Ms. Gregg seeks to bolster her attack by offering evidence she was complying with MUCA. In her opinion, evidence of the annual-renewal requirement would tend to support her theory that there were, at most, two separate agreements to grow marijuana; one agreement in 2011 and another one in 2012. Mrs. Gregg's argument is not without merit. MUCA-compliance evidence may have some relevance. However, not all relevant evidence is admissible at trial. Even when evidence is arguably relevant, it should be excluded if its probative value "is substantially outweighed by a danger of . . . unfair prejudice, confusing the issues, [or] misleading the jury . . . ." Fed.R.Evid. 403. As explained in earlier orders, and earlier in this order, the probative value of MUCA-compliance evidence is speculative at best.

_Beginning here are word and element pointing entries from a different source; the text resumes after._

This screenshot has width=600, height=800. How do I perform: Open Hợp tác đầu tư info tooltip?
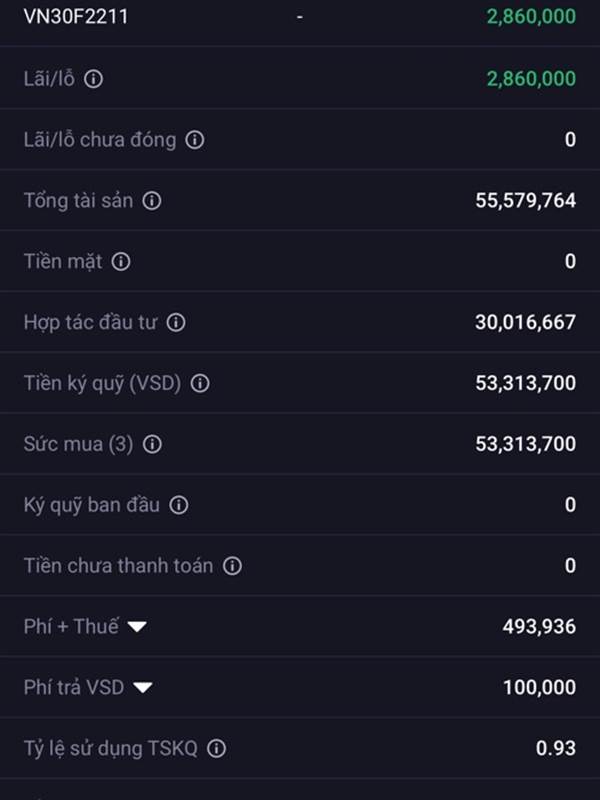point(176,322)
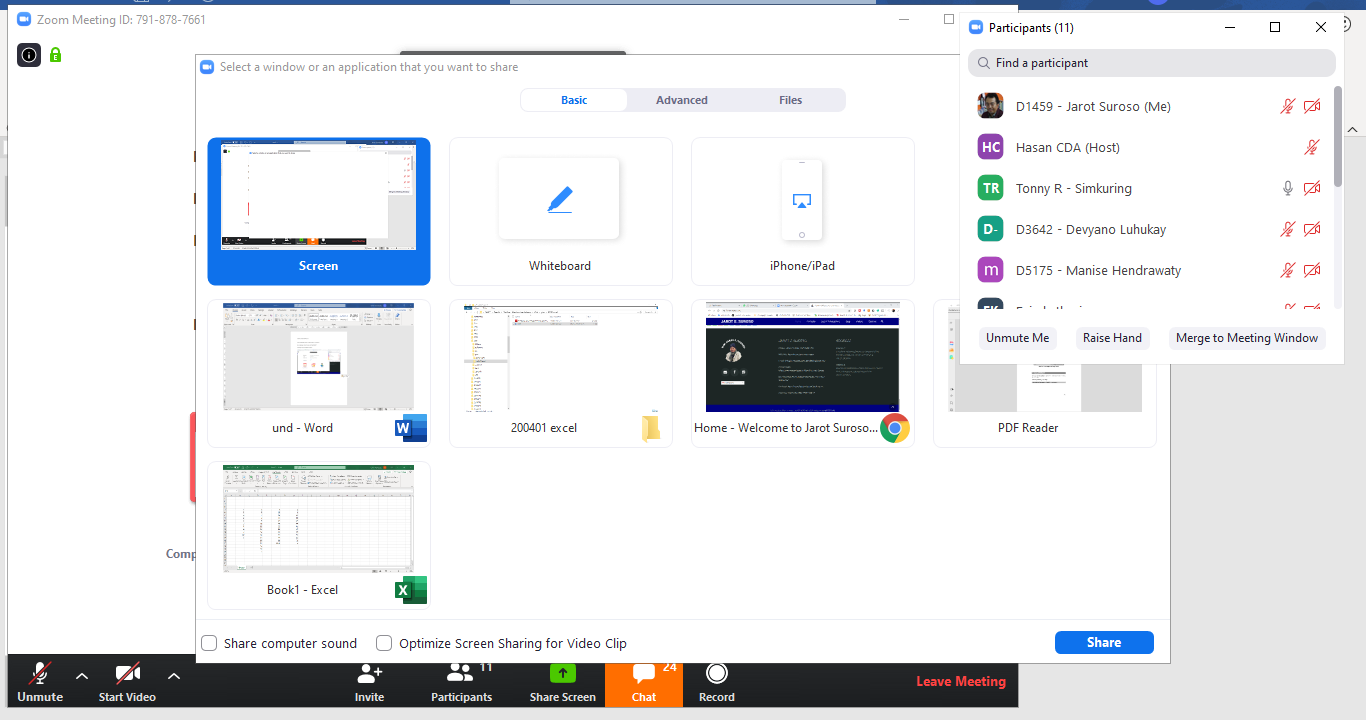Select the Whiteboard share option
Screen dimensions: 1366x720
point(560,211)
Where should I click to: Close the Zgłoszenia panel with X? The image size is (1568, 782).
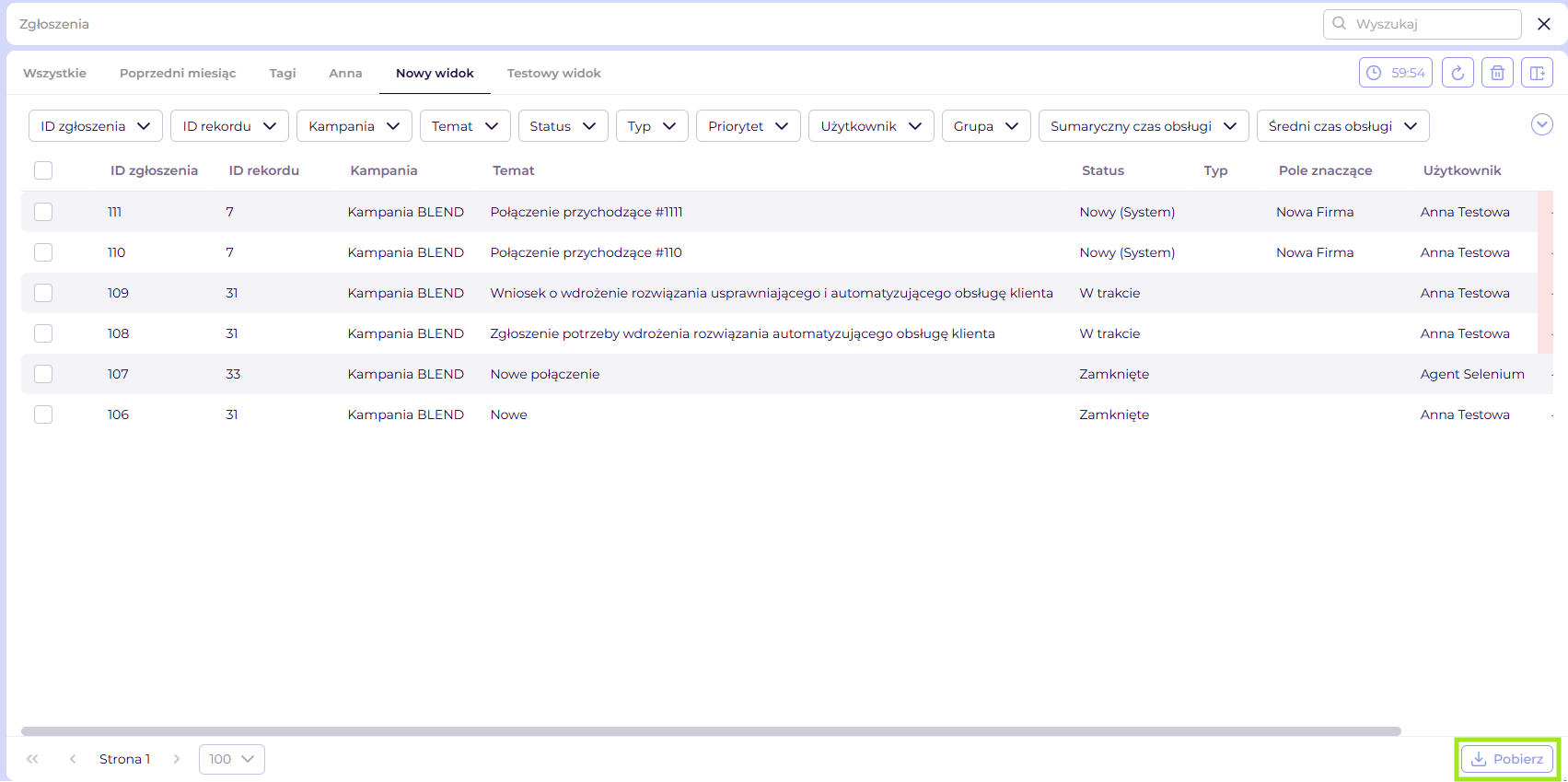tap(1544, 24)
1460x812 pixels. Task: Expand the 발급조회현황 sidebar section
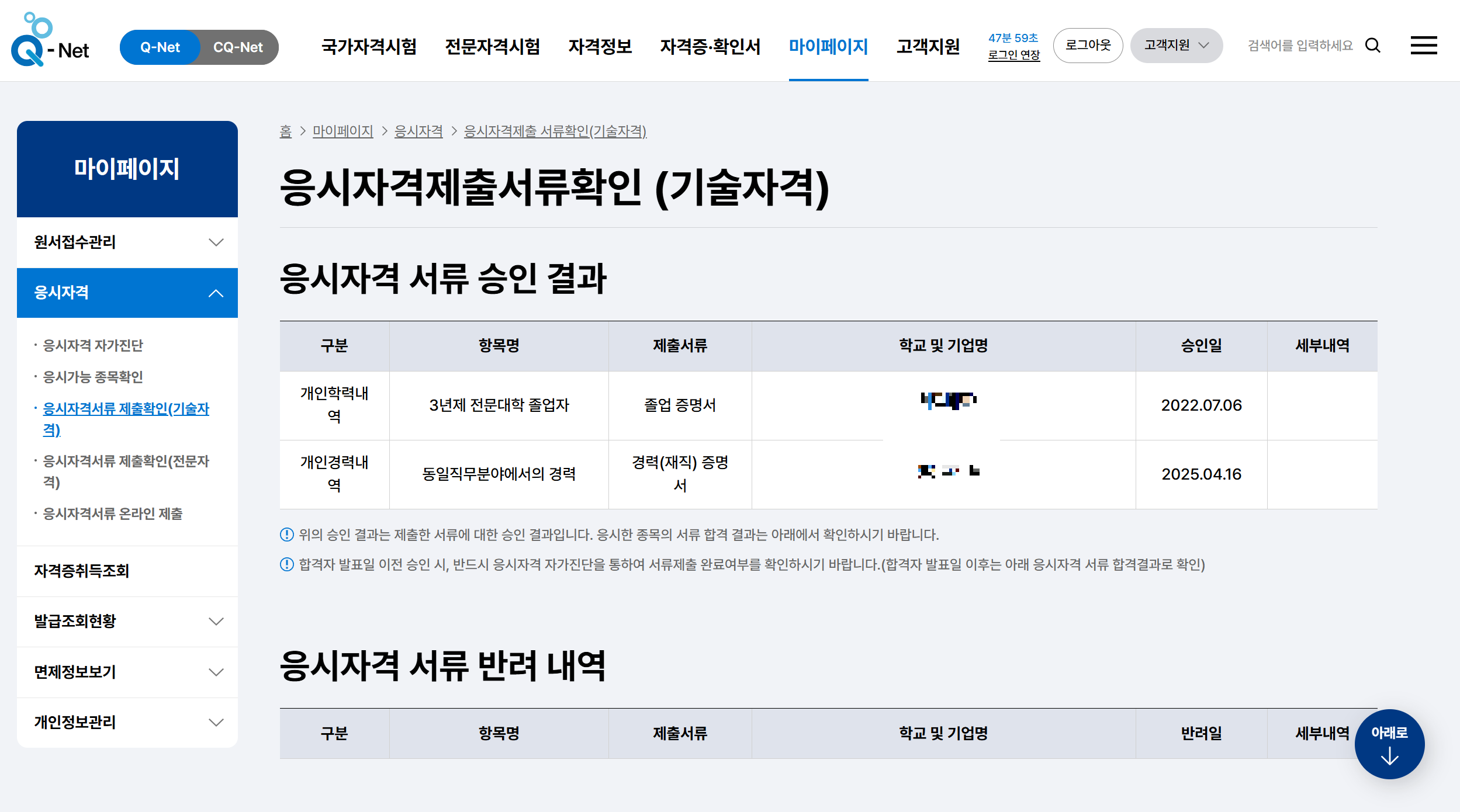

By contrast, its potential to confuse and distract jurors is evident. Consequently, even assuming MUCA-compliance evidence has some relevance, its probative value is substantially outweighed by the risk it will distort the jury's decision-making process. As a result, MUCA-compliance evidence will be excluded from Ms. Gregg's trial pursuant to Rule 403. While the defendants disagree with this ruling, they have failed to demonstrate it is erroneous. Reconsideration is unwarranted.

IT IS HEREBY ORDERED:

1. Michelle Gregg's motion to dismiss (ECF No. 383) is denied.

2. Michelle Gregg's motion for reconsideration ECF No. 384) is denied.

3. The oral motions for reconsideration that were made on June 23, 2014, are denied.

IT IS SO ORDERED. The District Court Executive is hereby directed to enter this order and furnish copies to counsel.

FootNotes


1. The Court is not ruling Ms. Gregg is entitled to a multiple conspiracies instruction; that remains to be seen. Cf. United States v. Fernandez, 388 F.3d 1199, 1247 (9th Cir.2004) (evidence is sufficient to support a multiple conspiracies instruction where "`a jury could reasonably conclude that some of the defendants were only involved in separate conspiracies unrelated to the overall conspiracy charged in the indictment.'" (emphasis added in Fernandez) (quoting United States v. Anguiano, 873 F.2d 1314, 1317 (9th Cir.1989))).